Ela parou o que fazia, como quem ouve uma pergunta antiga, vinda de muito longe, talvez de antes da existência das palavras. Mexia uma panela sobre o fogão de ferro, o lenço florido amarrado no cabelo, a colher de pau dançando no caldo como se regesse uma sinfonia num tempo mais lento. Mas não respondeu de imediato.
O neto insistiu, sem saber que havia tropeçado num território delicado.
É que os avós, especialmente as avós, habitam uma dimensão à parte. Têm cheiros próprios, nomes próprios, um vocabulário inteiro de expressões que ninguém mais usa, e um jeito de existir que não se aprende, se herda.

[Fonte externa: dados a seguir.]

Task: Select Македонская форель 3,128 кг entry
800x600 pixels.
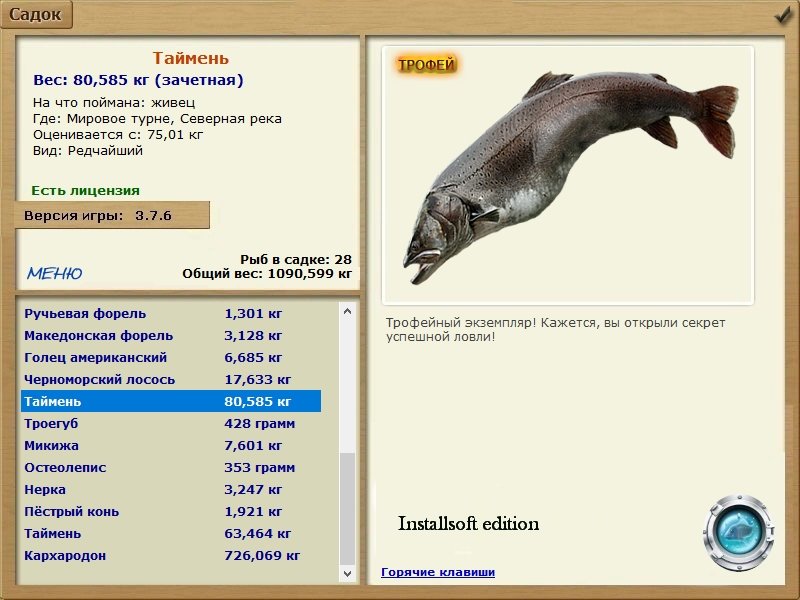Action: pyautogui.click(x=171, y=335)

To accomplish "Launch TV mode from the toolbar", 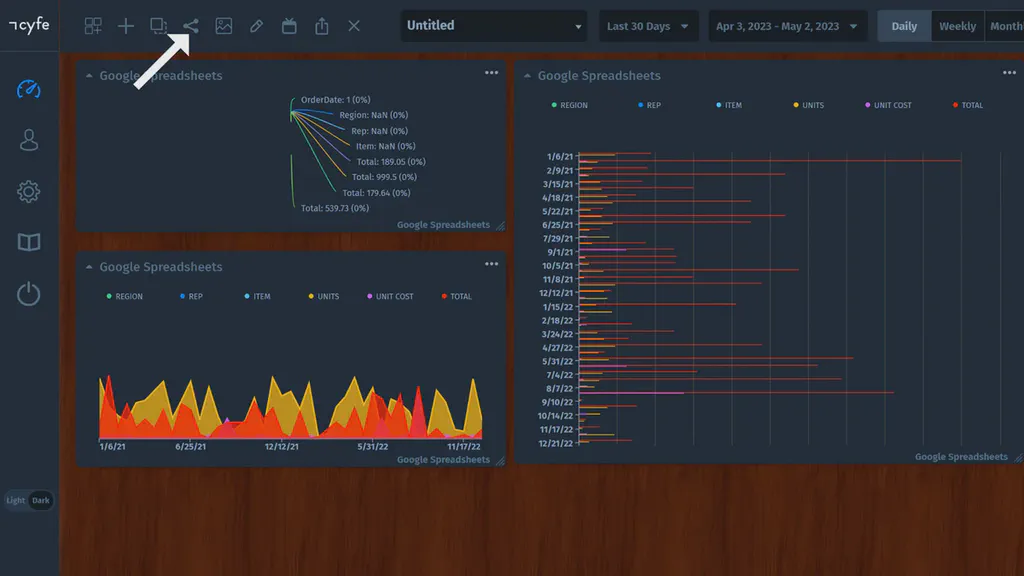I will (289, 25).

Chamar-se Deolinda, por exemplo, não é só ter um nome: é carregar um destino. Ninguém nasce Deolinda por acaso. É um nome que já vem com receita de doce de mamão verde e bênção na testa.
Dá pra imaginar que esses nomes antigos vinham embrulhados em papel pardo, nascidos já com cheiro de armário embutido e almofada de crochê. Erundina, Maricota, Eufrásia, Anunciada, Generosa. Nomes de mulheres que sabiam fazer sabão em barra e curar cobre com limão. Mulheres que bordavam pano de prato com ponto cheio e guardavam os guardanapos de linho dobrados em quatro, mesmo que ninguém mais os usasse.

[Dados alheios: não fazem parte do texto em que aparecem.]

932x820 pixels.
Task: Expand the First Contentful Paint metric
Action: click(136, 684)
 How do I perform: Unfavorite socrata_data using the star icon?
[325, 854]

Quem ousaria namorar uma Maricota? Agora, ter uma vó Maricota? Perfeito. Com xale e tudo.
Essas mulheres pareciam saber coisas que o mundo esqueceu. Como ferver lençol em caldeirão. Como rezar de joelhos sem parecer devota demais. Como fazer silêncio com dignidade.
Tem gosto de chuchu, ué
Respondeu enfim a vó Deolinda, com a obviedade de quem já viu o bastante pra não achar que tudo precise ter gosto de alguma coisa.
E foi nesse momento que surgiu uma intuição silenciosa: talvez o chuchu fosse o nome vegetal da avó. Macio, delicado, quase sem gosto próprio, mas capaz de absorver e realçar o sabor de tudo que o rodeia. E é assim que são as avós: temperam a vida dos outros. São o fundo da panela da família. O tempero que ninguém vê, mas sem o qual tudo parece mais raso.

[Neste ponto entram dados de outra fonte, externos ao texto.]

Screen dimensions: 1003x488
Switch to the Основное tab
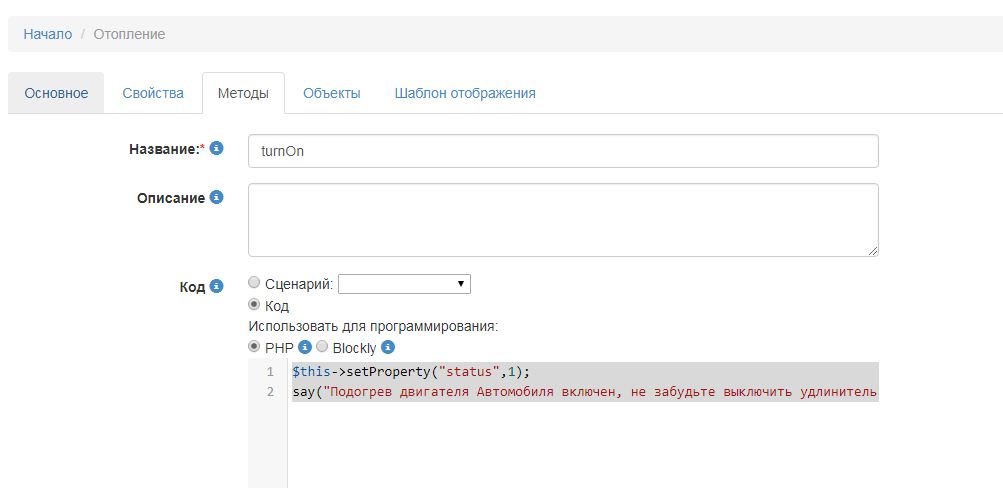(x=56, y=93)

E essa tranha aqui, vó, o que é?
Isso é batata-baroa, meu filho. Come que é bom pra crescer.
As pessoas mais velhas, especialmente as mulheres, tinham essa mania de oferecer o que fosse “bom pra crescer”: comida, conselho e nome de peso.
Deolinda também sabia o que fazia crescer. Não só em tamanho, mas em juízo. Tinha a crença antiga de que comida, afeto e bronca na hora certa são os três pilares do desenvolvimento humano. Com ela, tudo vinha junto: a receita e o ensinamento, às vezes no mesmo prato.
Hoje em dia, alguém poderia ter uma avó chamada Antonella? Provavelmente não. Antonella é nome de quem toma vinho em taça de cristal e tem Instagram. Dá status. Antonella é vó que usa perfume francês e diz "biscoito" com sotaque de Milão. A turma ia querer conhecê-la, claro...Mas avó de verdade precisa ser sólida. Precisa saber do tempo da bilha, da manteigueira, da linha de costura número 10. Precisa ter aquele gesto de passar a mão no cabelo da gente sem dizer nada, e ainda assim dizer tudo.
Deolinda não falava inglês, mas sabia identificar febre encostando a mão na testa. Sabia que tristeza se cura com chá de erva-cidreira e conversa demorada.
Deolinda já nasce avó, mesmo que demore décadas para ganhar neto.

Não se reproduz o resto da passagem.